Communier en état de péché mortel ou véniel

Un péché véniel ou mortel non confessé entraîne-t-il, de facto, une communion sacrilège ? Quelles en sont les conséquences après la mort ?

 1° Commençons par le cas le plus problématique, celui du péché mortel. De fait, la personne en état de péché mortel n’est pas en état de communier et ne doit effectivement pas le faire. Elle peut cependant, sans faute de sa part, se confesser dans un temps raisonnable après avoir communié, si elle n’a pas pu le faire avant pour des raisons sérieuses (maladie, absence de prêtre disponible, persécution etc.) Le temps raisonnable est de l’ordre de la semaine. Et, de toute façon, elle ne peut que tirer des bénéfices spirituels si elle se confesse plus tard pour ses péchés graves, dont celui de cette communion illicite.

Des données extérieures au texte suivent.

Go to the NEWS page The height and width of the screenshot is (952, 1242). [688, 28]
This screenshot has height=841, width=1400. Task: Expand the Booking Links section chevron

Pour ce qui est de sa situation une fois décédée, par définition, un péché est qualifié de « mortel » parce qu’il entraine un fort risque de « seconde mort », comme dit l’Apocalypse, de damnation. C’est après la mort qu’il peut être mortel ! Donc mourir en état de péché mortel sans s’être repenti peut clairement entrainer la damnation. Néanmoins, personne ne peut spéculer sur ce qui s’est passé dans le for interne du défunt jusqu’à son dernier souffle et s’il s’est repenti avant de mourir, même de façon partielle et floue, ou non. Et personne ne peut quantifier jusqu’où ira la Miséricorde de Dieu.

2° Dans le deuxième cas, la récitation du Je confesse à Dieu au moment du Kyrie absout les péchés véniels. Le fidèle peut donc communier de façon tout à fait licite, même s’il ne s’est pas confessé dans la semaine. Cela n’empêche pas de se confesser fréquemment, au moins une fois par mois, ou au minimum pour les solennités. Le pénitent en tirera un grand profit dans sa vie spirituelle et progressera sur son chemin de sainteté.